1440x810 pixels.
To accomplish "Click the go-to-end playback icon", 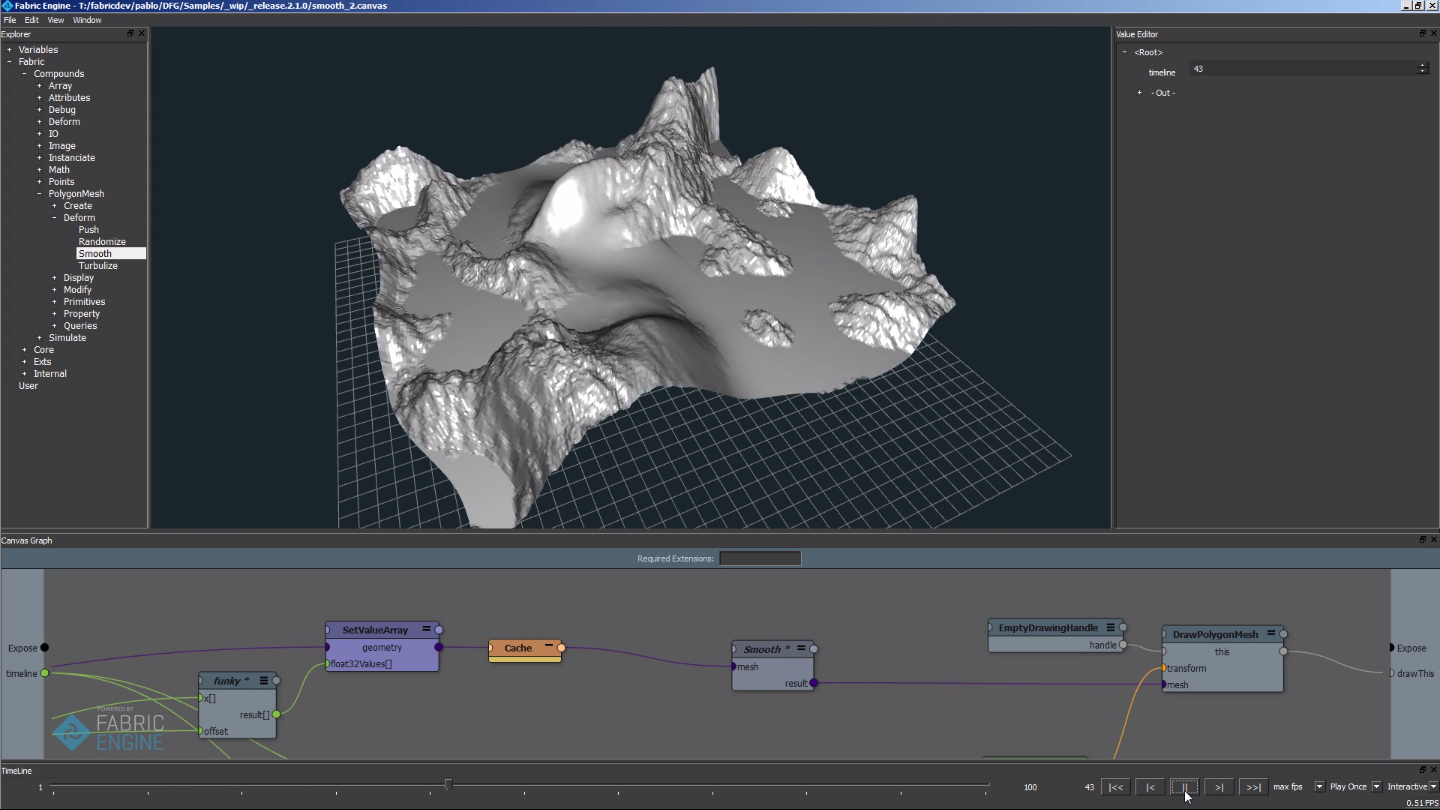I will (1253, 787).
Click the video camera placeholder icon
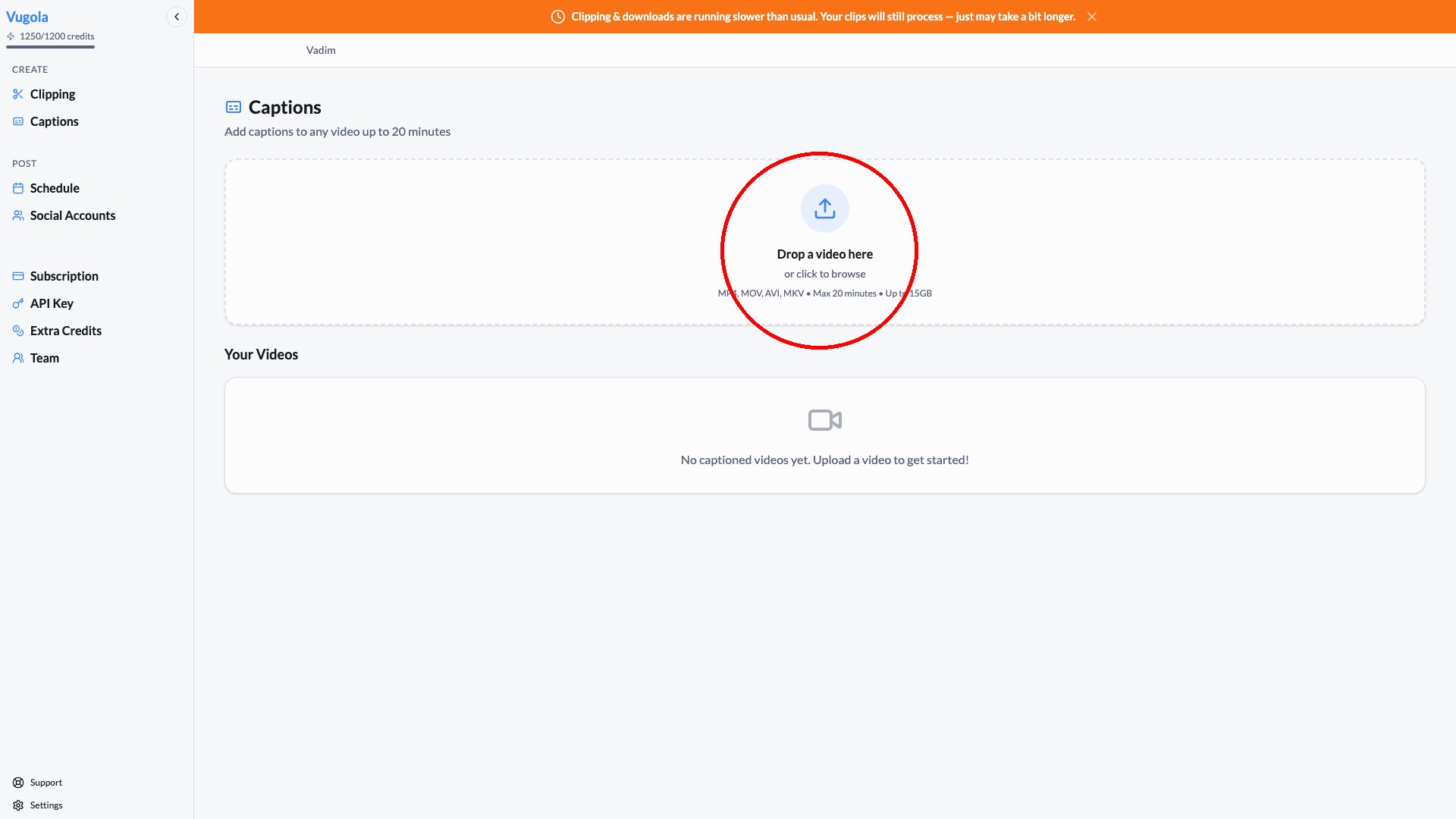This screenshot has height=819, width=1456. tap(824, 420)
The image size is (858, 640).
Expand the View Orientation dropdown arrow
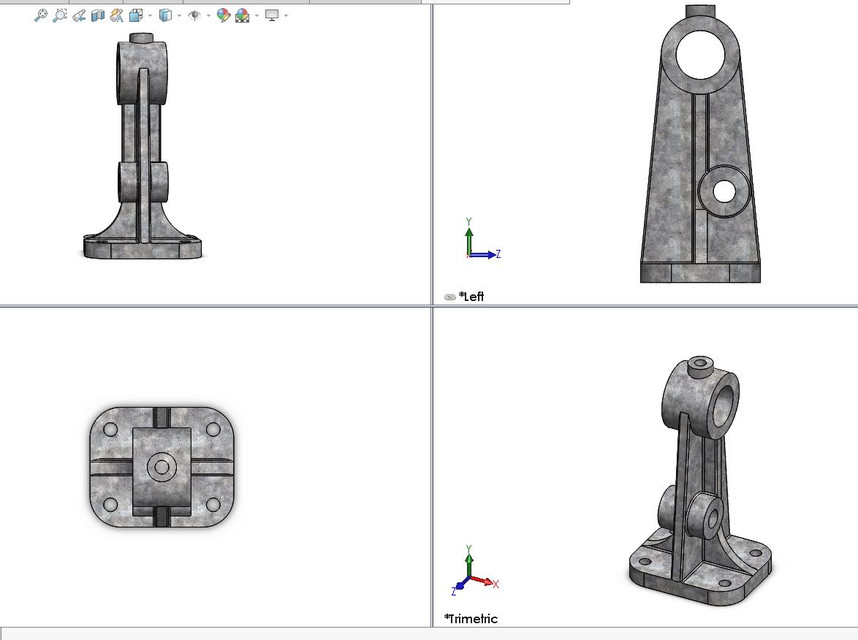click(147, 16)
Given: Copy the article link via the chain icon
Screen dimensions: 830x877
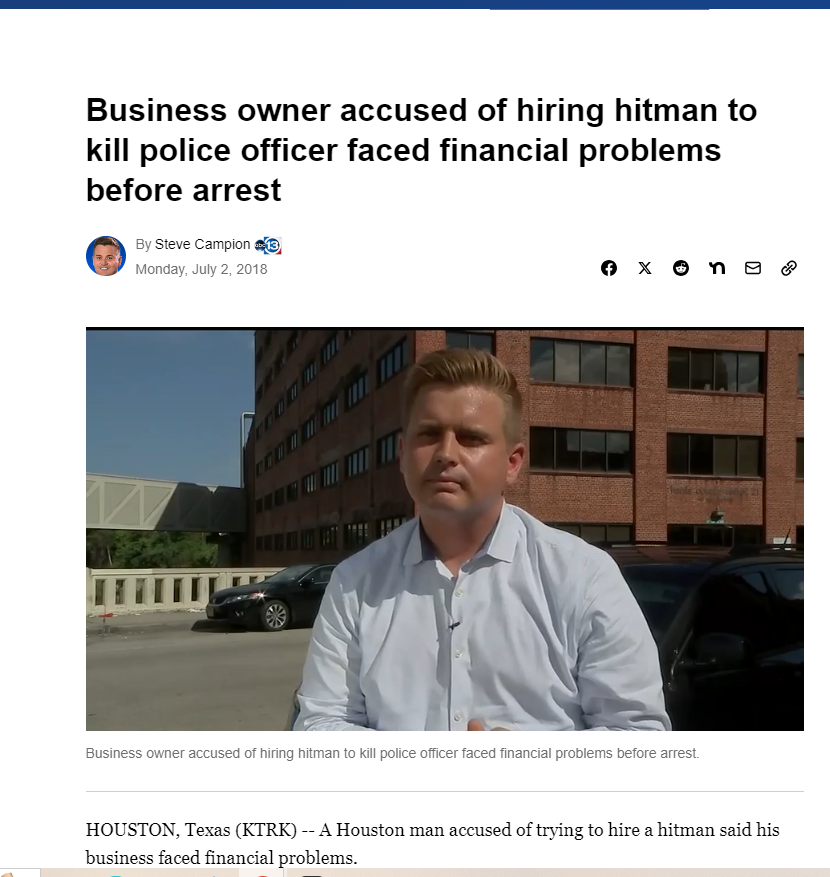Looking at the screenshot, I should pyautogui.click(x=789, y=268).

▶ [WHAT THE TASK ASKS]: Begin at the line that has "Given: Copy the" and stop at the end of the records. Write those lines out again with "chain icon" switched to "share icon" and everything else kept the same, leaving out the pictures.

▶ [SOLUTION]:
Given: Copy the article link via the share icon
Screen dimensions: 830x877
Looking at the screenshot, I should pyautogui.click(x=789, y=268).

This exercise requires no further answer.